Segno Variation ("Serpent") should be on barline, not above

• Jan 26, 2017 - 12:36
S5 - Suggestion

The alternate segno sign in musescore is shown incorrect.

The sign mustn´t be above the stave (like a normal segno) but attached (or overlayed) to the bar line of the bar it´s reffering to.

So the alternate segno must be shown more like a common repeat sign (or an akkolade) instead of a normal segno.

Once attached to a bar, it has to attach to the barline of the actual bar throughout and down the whole socre. (For it´s a system sign)

The upper and the lower end of the serpent must overlap the lines. (A size of 30 was alright in my case, but I had to attach it manually (not with strg + downarrow) because it wouldn´t have been symmetric.)

Like an akkolade the serpent would be stretched lenghtwise accross each voice of a register only interrupted if the register changes.

So maybe the code of musescore can combine the "jump features" of a normal segno with the layout characteristics of a repeat sign (akkolade). (Only with the serpent "winded round" the bar line)

This issue has already been mentioned in a 2014 thread.
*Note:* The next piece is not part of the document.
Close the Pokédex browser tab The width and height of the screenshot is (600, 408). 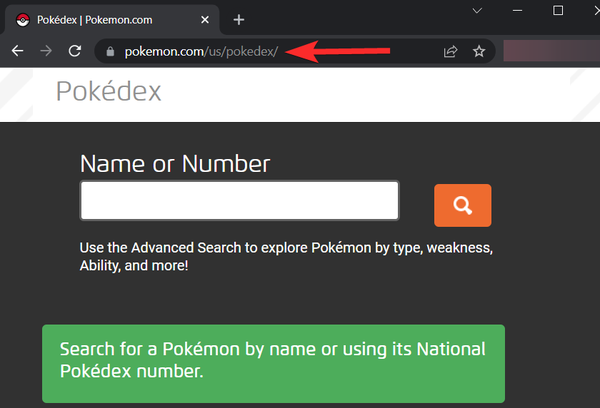click(206, 19)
But hasn´t been executed so far. (The alternate segno still is nothing but a different design for a normal segno)

That´s the only way I know this sign is meant to be used (I never saw the serpent above the staff)


Thanks for filing it. And apparenlty you set yourself to also implement in? If not, better unassign yourself from this (and change prioroty to normal, major is reserved for serious restrictions in using MuseScore and corner case crashes, this feature here definitly doesn't qualify)

BTW: here's a possible workaround: add a new text style, as a copy of "Repeats Text Left", and change the vertical alignement from bottom to center then use that text style with this Segno Variation.

Actually getting this into the MuseScore source might even be the real fix?

As mebtioned in that thread, we are awaiting any information from an established authority to describe the most correct usage, since clearly examples exist showing multiple different usages, and Gould does not address the topic.

With the fact that there are multiple "correct" usages in mind, maybe the easier solution is to simply include multiple versions of this on the palette, one explicitly set to 0 vertical offset (or otherwise adjusted as necessary achieve that effect). I don't under the name text styling system so I can't say what's involved in doing that for 3.0. But I believe this could probably be accomplished directly in 2.1. Not sure how it would work if the user changed the vertical offset in the text style.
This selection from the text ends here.